======== RECORDS SHOWN ========

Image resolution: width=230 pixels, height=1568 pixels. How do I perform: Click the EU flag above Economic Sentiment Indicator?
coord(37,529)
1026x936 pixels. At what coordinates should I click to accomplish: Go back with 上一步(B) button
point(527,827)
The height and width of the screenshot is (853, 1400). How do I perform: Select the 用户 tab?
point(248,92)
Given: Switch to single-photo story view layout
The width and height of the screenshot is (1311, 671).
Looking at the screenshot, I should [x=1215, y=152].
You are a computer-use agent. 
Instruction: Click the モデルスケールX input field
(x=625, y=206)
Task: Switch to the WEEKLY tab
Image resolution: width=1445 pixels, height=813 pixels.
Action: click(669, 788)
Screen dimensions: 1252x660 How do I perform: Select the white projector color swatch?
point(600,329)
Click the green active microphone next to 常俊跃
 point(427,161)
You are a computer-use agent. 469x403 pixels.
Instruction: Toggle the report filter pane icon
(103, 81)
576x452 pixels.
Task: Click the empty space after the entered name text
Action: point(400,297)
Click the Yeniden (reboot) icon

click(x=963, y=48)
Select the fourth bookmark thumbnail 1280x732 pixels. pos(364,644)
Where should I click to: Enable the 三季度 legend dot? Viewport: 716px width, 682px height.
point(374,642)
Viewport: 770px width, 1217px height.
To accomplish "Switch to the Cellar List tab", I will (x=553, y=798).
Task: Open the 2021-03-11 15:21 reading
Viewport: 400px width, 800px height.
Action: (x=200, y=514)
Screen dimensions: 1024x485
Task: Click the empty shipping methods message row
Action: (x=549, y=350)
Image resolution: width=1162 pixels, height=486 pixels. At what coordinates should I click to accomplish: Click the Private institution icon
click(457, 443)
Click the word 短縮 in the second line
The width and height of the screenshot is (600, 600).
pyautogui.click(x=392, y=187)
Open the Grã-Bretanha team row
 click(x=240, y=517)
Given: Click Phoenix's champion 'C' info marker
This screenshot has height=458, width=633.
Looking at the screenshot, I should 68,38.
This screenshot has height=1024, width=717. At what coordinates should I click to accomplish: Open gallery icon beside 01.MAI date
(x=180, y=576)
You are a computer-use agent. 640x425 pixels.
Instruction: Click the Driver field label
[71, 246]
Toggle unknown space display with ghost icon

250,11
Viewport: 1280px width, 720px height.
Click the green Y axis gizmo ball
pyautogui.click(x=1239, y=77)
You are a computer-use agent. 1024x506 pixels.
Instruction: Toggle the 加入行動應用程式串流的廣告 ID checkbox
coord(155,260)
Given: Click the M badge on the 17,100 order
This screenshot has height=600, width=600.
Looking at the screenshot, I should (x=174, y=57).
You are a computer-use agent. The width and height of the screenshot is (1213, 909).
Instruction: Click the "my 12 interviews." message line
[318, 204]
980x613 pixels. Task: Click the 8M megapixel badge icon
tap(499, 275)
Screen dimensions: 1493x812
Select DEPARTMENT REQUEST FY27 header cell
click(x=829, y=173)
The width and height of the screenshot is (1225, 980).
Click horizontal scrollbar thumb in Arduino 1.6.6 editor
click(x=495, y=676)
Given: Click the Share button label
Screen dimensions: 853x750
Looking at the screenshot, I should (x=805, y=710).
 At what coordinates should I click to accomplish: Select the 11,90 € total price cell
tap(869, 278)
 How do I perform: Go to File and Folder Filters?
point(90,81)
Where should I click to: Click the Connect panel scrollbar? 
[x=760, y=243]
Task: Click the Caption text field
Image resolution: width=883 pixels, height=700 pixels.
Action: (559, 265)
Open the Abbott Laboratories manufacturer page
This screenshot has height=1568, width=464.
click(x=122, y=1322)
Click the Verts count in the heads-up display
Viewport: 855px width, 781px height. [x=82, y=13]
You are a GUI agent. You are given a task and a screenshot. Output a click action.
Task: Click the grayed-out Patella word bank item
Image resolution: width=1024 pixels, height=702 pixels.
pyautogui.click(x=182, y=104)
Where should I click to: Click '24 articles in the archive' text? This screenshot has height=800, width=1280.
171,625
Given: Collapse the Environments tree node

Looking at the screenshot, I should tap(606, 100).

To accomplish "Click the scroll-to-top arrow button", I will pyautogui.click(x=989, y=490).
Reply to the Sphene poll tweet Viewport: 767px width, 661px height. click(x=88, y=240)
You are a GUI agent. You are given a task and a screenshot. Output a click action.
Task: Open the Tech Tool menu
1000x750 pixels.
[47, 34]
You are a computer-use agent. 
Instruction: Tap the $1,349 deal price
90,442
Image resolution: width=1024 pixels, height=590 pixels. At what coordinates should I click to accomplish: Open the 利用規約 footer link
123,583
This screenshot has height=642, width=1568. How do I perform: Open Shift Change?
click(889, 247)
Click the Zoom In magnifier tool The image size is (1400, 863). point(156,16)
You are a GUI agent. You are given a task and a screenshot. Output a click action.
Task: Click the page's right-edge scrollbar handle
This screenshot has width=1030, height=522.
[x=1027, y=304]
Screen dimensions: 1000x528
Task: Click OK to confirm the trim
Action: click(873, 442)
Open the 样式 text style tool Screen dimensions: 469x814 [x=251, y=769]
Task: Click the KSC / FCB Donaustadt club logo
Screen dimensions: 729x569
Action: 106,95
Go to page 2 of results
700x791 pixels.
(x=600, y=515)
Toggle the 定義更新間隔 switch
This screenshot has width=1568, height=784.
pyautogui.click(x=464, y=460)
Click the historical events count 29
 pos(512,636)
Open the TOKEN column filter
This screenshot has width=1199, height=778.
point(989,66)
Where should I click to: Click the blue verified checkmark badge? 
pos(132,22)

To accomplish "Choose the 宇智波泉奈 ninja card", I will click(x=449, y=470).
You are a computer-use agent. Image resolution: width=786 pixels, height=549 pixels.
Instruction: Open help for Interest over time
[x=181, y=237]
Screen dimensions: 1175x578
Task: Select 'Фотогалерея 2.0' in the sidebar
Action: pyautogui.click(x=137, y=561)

========

Would you please write the entries out again in full, exactly as given?

Image resolution: width=230 pixels, height=1568 pixels. How do I perform: Click the EU flag above Economic Sentiment Indicator?
coord(37,529)
1026x936 pixels. At what coordinates should I click to accomplish: Go back with 上一步(B) button
point(527,827)
The height and width of the screenshot is (853, 1400). How do I perform: Select the 用户 tab?
point(248,92)
Given: Switch to single-photo story view layout
The width and height of the screenshot is (1311, 671).
Looking at the screenshot, I should [x=1215, y=152].
You are a computer-use agent. 
Instruction: Click the モデルスケールX input field
(x=625, y=206)
Task: Switch to the WEEKLY tab
Image resolution: width=1445 pixels, height=813 pixels.
Action: click(669, 788)
Screen dimensions: 1252x660 How do I perform: Select the white projector color swatch?
point(600,329)
Click the green active microphone next to 常俊跃
 point(427,161)
You are a computer-use agent. 469x403 pixels.
Instruction: Toggle the report filter pane icon
(103, 81)
576x452 pixels.
Task: Click the empty space after the entered name text
Action: point(400,297)
Click the Yeniden (reboot) icon

click(x=963, y=48)
Select the fourth bookmark thumbnail 1280x732 pixels. pos(364,644)
Where should I click to: Enable the 三季度 legend dot? Viewport: 716px width, 682px height.
point(374,642)
Viewport: 770px width, 1217px height.
To accomplish "Switch to the Cellar List tab", I will (x=553, y=798).
Task: Open the 2021-03-11 15:21 reading
Viewport: 400px width, 800px height.
Action: (x=200, y=514)
Screen dimensions: 1024x485
Task: Click the empty shipping methods message row
Action: (x=549, y=350)
Image resolution: width=1162 pixels, height=486 pixels. At what coordinates should I click to accomplish: Click the Private institution icon
click(457, 443)
Click the word 短縮 in the second line
The width and height of the screenshot is (600, 600).
pyautogui.click(x=392, y=187)
Open the Grã-Bretanha team row
 click(x=240, y=517)
Given: Click Phoenix's champion 'C' info marker
This screenshot has height=458, width=633.
Looking at the screenshot, I should 68,38.
This screenshot has height=1024, width=717. At what coordinates should I click to accomplish: Open gallery icon beside 01.MAI date
(x=180, y=576)
You are a computer-use agent. 640x425 pixels.
Instruction: Click the Driver field label
[71, 246]
Toggle unknown space display with ghost icon

250,11
Viewport: 1280px width, 720px height.
Click the green Y axis gizmo ball
pyautogui.click(x=1239, y=77)
You are a computer-use agent. 1024x506 pixels.
Instruction: Toggle the 加入行動應用程式串流的廣告 ID checkbox
coord(155,260)
Given: Click the M badge on the 17,100 order
This screenshot has height=600, width=600.
Looking at the screenshot, I should (x=174, y=57).
You are a computer-use agent. The width and height of the screenshot is (1213, 909).
Instruction: Click the "my 12 interviews." message line
[318, 204]
980x613 pixels. Task: Click the 8M megapixel badge icon
tap(499, 275)
Screen dimensions: 1493x812
Select DEPARTMENT REQUEST FY27 header cell
click(x=829, y=173)
The width and height of the screenshot is (1225, 980).
Click horizontal scrollbar thumb in Arduino 1.6.6 editor
click(x=495, y=676)
Given: Click the Share button label
Screen dimensions: 853x750
Looking at the screenshot, I should (x=805, y=710).
 At what coordinates should I click to accomplish: Select the 11,90 € total price cell
tap(869, 278)
 How do I perform: Go to File and Folder Filters?
point(90,81)
Where should I click to: Click the Connect panel scrollbar? 
[x=760, y=243]
Task: Click the Caption text field
Image resolution: width=883 pixels, height=700 pixels.
Action: (559, 265)
Open the Abbott Laboratories manufacturer page
This screenshot has height=1568, width=464.
click(x=122, y=1322)
Click the Verts count in the heads-up display
Viewport: 855px width, 781px height. [x=82, y=13]
You are a GUI agent. You are given a task and a screenshot. Output a click action.
Task: Click the grayed-out Patella word bank item
Image resolution: width=1024 pixels, height=702 pixels.
pyautogui.click(x=182, y=104)
Where should I click to: Click '24 articles in the archive' text? This screenshot has height=800, width=1280.
171,625
Given: Collapse the Environments tree node

Looking at the screenshot, I should tap(606, 100).

To accomplish "Click the scroll-to-top arrow button", I will pyautogui.click(x=989, y=490).
Reply to the Sphene poll tweet Viewport: 767px width, 661px height. click(x=88, y=240)
You are a GUI agent. You are given a task and a screenshot. Output a click action.
Task: Open the Tech Tool menu
1000x750 pixels.
[47, 34]
You are a computer-use agent. 
Instruction: Tap the $1,349 deal price
90,442
Image resolution: width=1024 pixels, height=590 pixels. At what coordinates should I click to accomplish: Open the 利用規約 footer link
123,583
This screenshot has height=642, width=1568. How do I perform: Open Shift Change?
click(889, 247)
Click the Zoom In magnifier tool The image size is (1400, 863). point(156,16)
You are a GUI agent. You are given a task and a screenshot. Output a click action.
Task: Click the page's right-edge scrollbar handle
This screenshot has width=1030, height=522.
[x=1027, y=304]
Screen dimensions: 1000x528
Task: Click OK to confirm the trim
Action: click(873, 442)
Open the 样式 text style tool Screen dimensions: 469x814 [x=251, y=769]
Task: Click the KSC / FCB Donaustadt club logo
Screen dimensions: 729x569
Action: 106,95
Go to page 2 of results
700x791 pixels.
(x=600, y=515)
Toggle the 定義更新間隔 switch
This screenshot has width=1568, height=784.
pyautogui.click(x=464, y=460)
Click the historical events count 29
 pos(512,636)
Open the TOKEN column filter
This screenshot has width=1199, height=778.
point(989,66)
Where should I click to: Click the blue verified checkmark badge? 
pos(132,22)

To accomplish "Choose the 宇智波泉奈 ninja card", I will click(x=449, y=470).
You are a computer-use agent. Image resolution: width=786 pixels, height=549 pixels.
Instruction: Open help for Interest over time
[x=181, y=237]
Screen dimensions: 1175x578
Task: Select 'Фотогалерея 2.0' in the sidebar
Action: pyautogui.click(x=137, y=561)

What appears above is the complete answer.